Bu kolluk operasyonları, siber suç ağlarının tespit edilmesi, dağıtılması ve yargılanması amacıyla gerçekleştirilen ve halen devam etmekte olan küresel bir girişim olan Endgame Operasyonu çerçevesinde yürütüldü. Europol ve Eurojust'un koordinasyonunda gerçekleştirilen bu operasyon, aynı zamanda kötü niyetli yazılımlar aracılığıyla fidye yazılımı dağıtmak için kullanılan kritik altyapıyı da başarıyla çökertti.

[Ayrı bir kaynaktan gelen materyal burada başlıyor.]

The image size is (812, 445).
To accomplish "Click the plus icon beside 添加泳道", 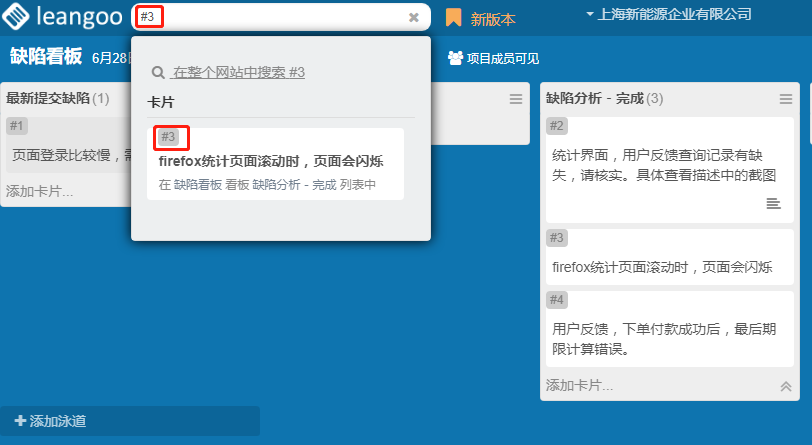I will [20, 421].
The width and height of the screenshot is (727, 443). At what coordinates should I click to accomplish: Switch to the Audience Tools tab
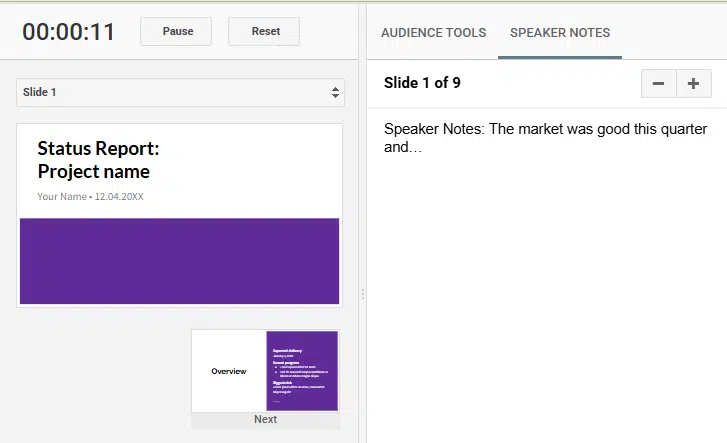click(433, 32)
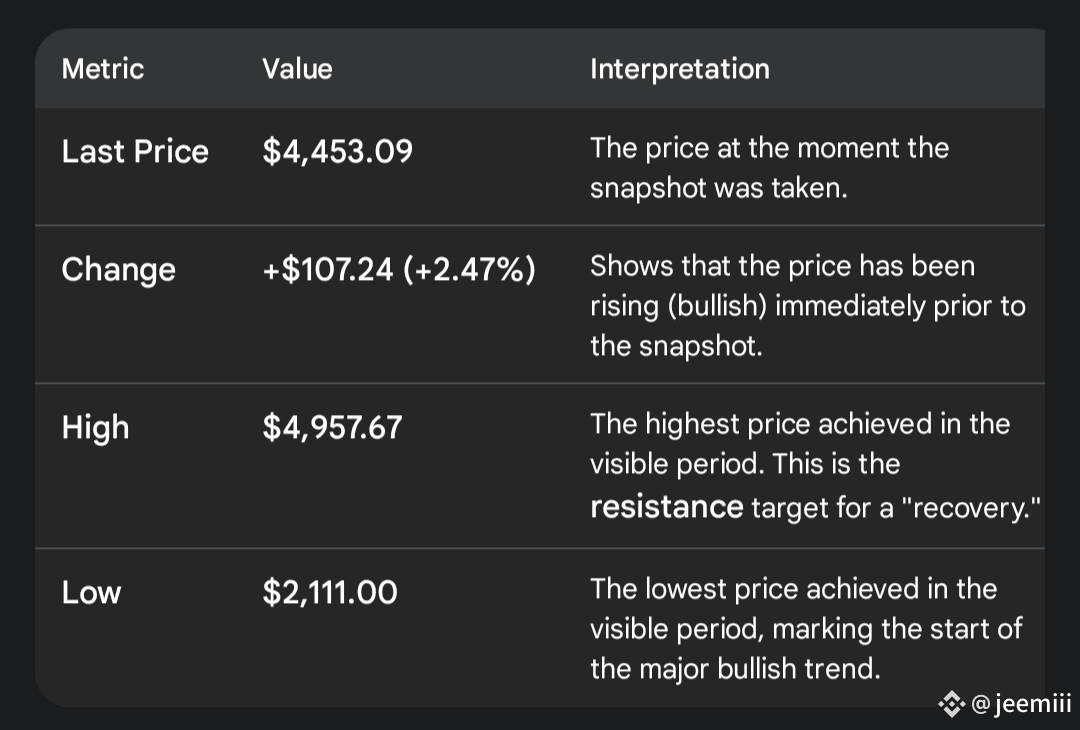Click the Binance logo watermark icon

click(951, 706)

ESET araştırmacısı Tomáš Procházka, "Danabot büyük ölçüde etkisiz hale getirildi, bu nedenle kötü amaçlı yazılımın son sürümlerinde kullanılan özellikler ve yazarların iş modeli hakkında bilgilerimizi paylaşabiliriz. Danabot, yalnızca hassas verileri sızdırmakla kalmayıp, aynı zamanda zaten tehlikede olan sistemlere fidye yazılımı gibi diğer kötü amaçlı yazılımları da sunmak için kullanıldı," ifadesini kullandı. Procházka, Danabot'un yayından kaldırılmasının ardından tekrar toparlanıp toparlanamayacağını göreceklerini, ancak kolluk kuvvetlerinin bazı suçluları yakalamayı başardığını da belirtti.

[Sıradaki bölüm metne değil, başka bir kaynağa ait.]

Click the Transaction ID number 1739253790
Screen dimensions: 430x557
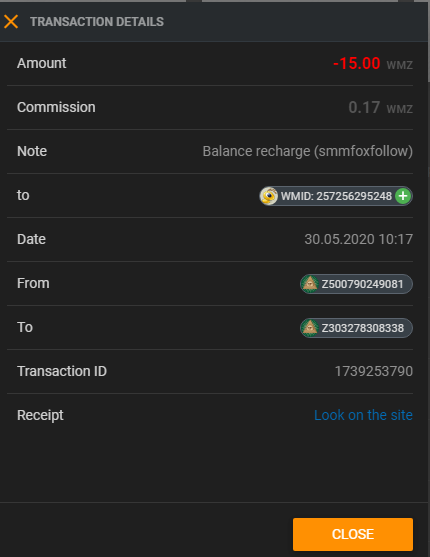pos(374,371)
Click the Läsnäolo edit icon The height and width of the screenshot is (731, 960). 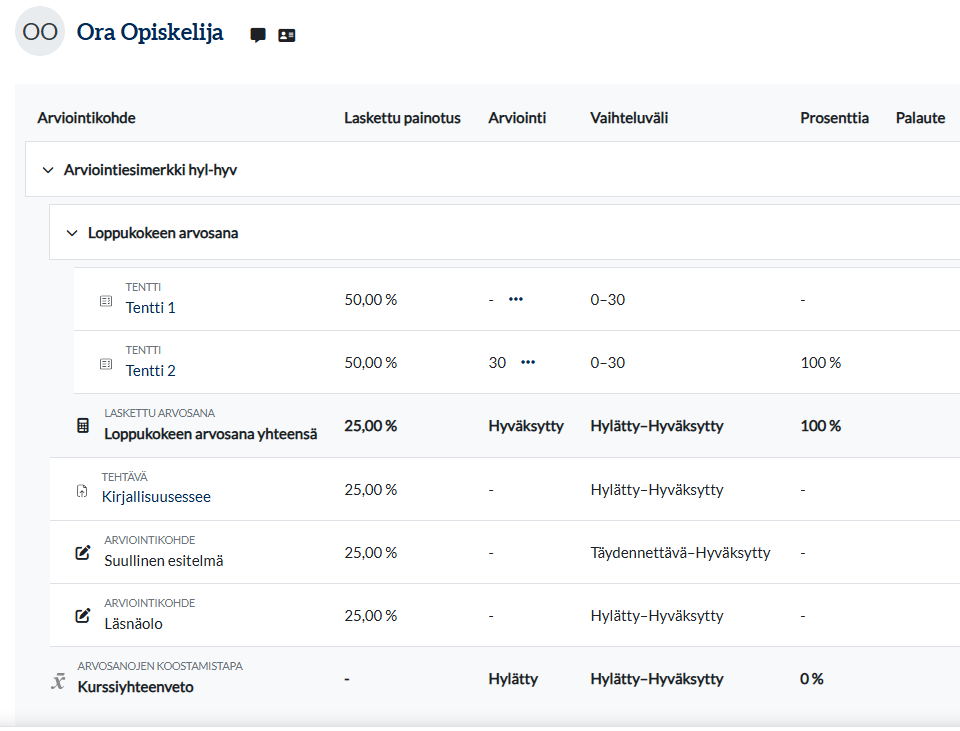84,616
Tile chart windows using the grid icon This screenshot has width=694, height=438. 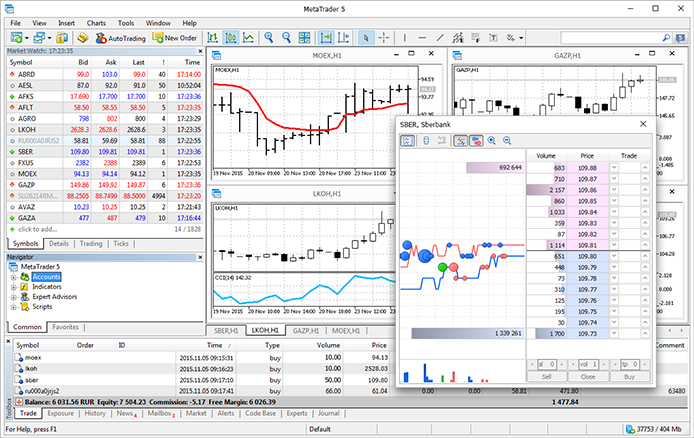[305, 38]
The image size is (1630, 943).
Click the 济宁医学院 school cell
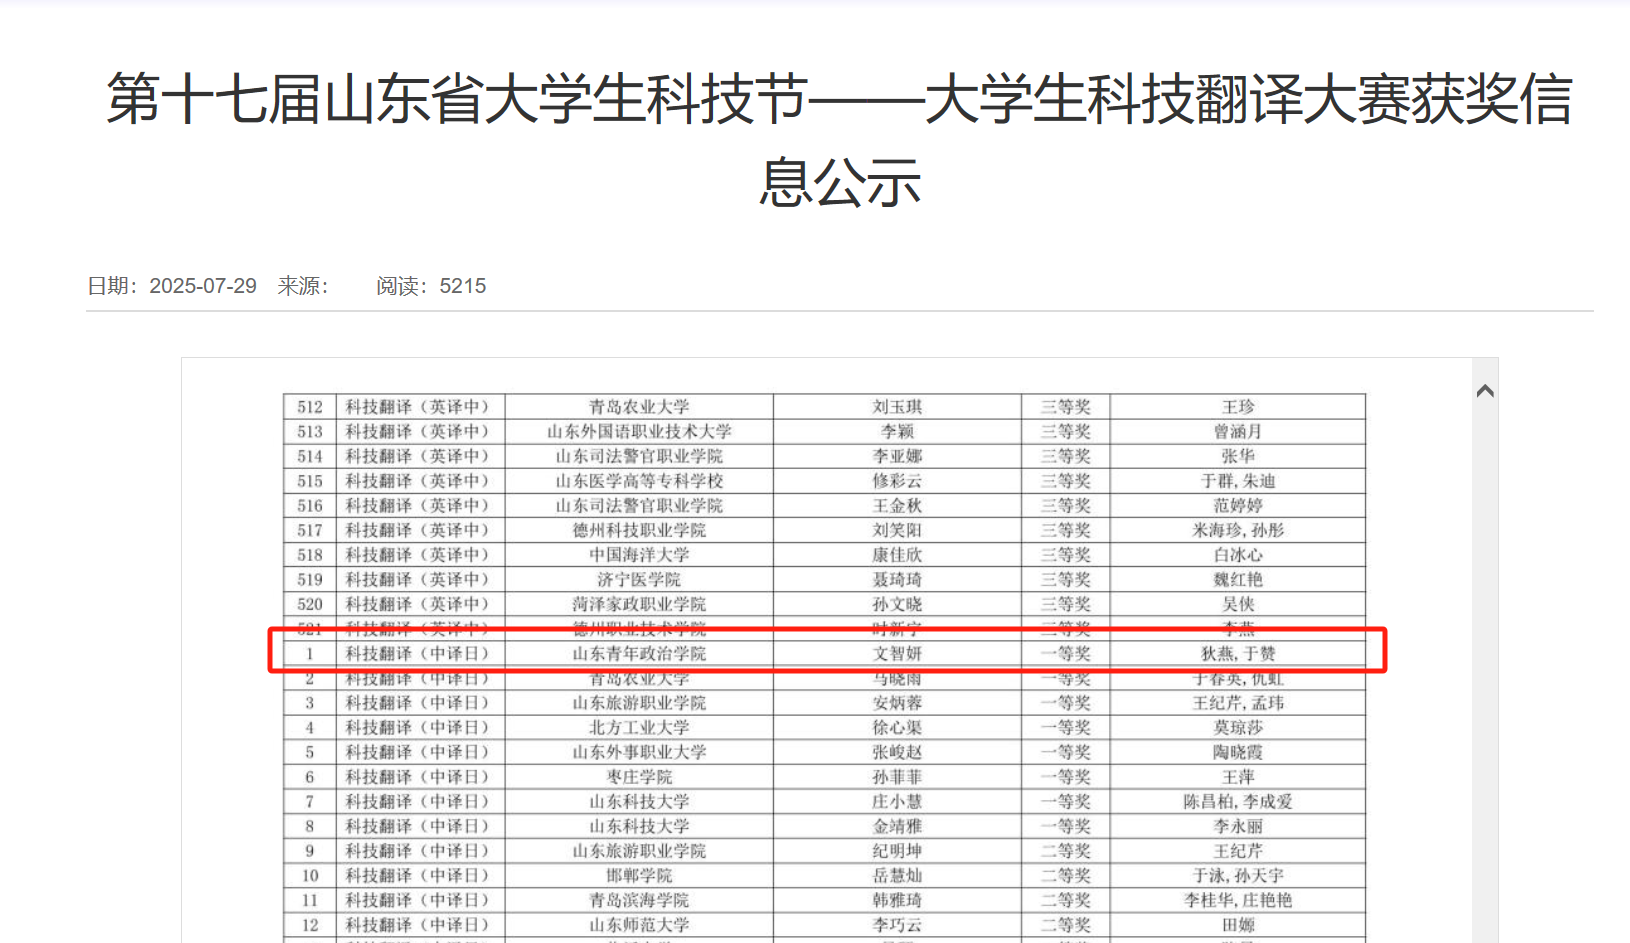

Danabot'un yazarları, tek bir grup olarak çalışmalarını sürdürmekte, araçlarını potansiyel işbirlikçilere kiralayarak onlara kötü niyetli amaçlar için botnet kurma ve yönetme fırsatı sunuyordu. Danabot, çeşitli kötü amaçlı yazılım geliştiricileriyle ortaklıklar kurarak, kullanıcılara dağıtım paketi sunma konusunda da yardımcı oldu. ESET'in gözlemlerine göre, Danabot'un geliştirilmesi ve dağıtımında kullanılan yöntemler oldukça çeşitlilik gösteriyor. Danabot'un suistimal edilen dağıtım yöntemleri arasında, Google arama sonuçlarındaki sponsorlu bağlantılar ile kullanıcıları kötü amaçlı web sitelerine yönlendirmek ön planda yer alıyor.

Siber suçluların tercih ettiği bir kötü yazılım

ESET, Danabot'un siber suçlular arasında yaygın bir tercih olduğunu ve her grubun farklı dağıtım yöntemleri kullandığını tespit etti. Danabot'un geliştiricileri, sahte yazılım siteleri veya kullanıcıların boş fonlar bulmalarını vaadeden web siteleri aracılığıyla dağıtım yapmanın yanı sıra, aldatıcı web sitelerini kullanarak curbanları hedef aldı. Bu sosyal mühendislik tekniklerinin en sonuncusu, bilgisayar sorunlarına çözümler sağlayan sahte siteler aracılığıyla kullanıcıların kötü amaçlı bir komutu yürütmeye ikna edilmesidir.

Danabot'un yazarları, katılımcılara bir yönetim paneli, botların gerçek zamanlı kontrolü için bir backconnect aracı ve botlar ile gerçek C&C sunucusu arasındaki iletişimi yöneten proxy sunucu uygulaması sağlar. Katılımcıların, yeni Danabot yapılarını kurmak için çeşitli seçenekler arasından seçim yapmaları ve bu yapıların kendi kampanyaları aracılığıyla dağıtılması ise onların sorumluluğundadır.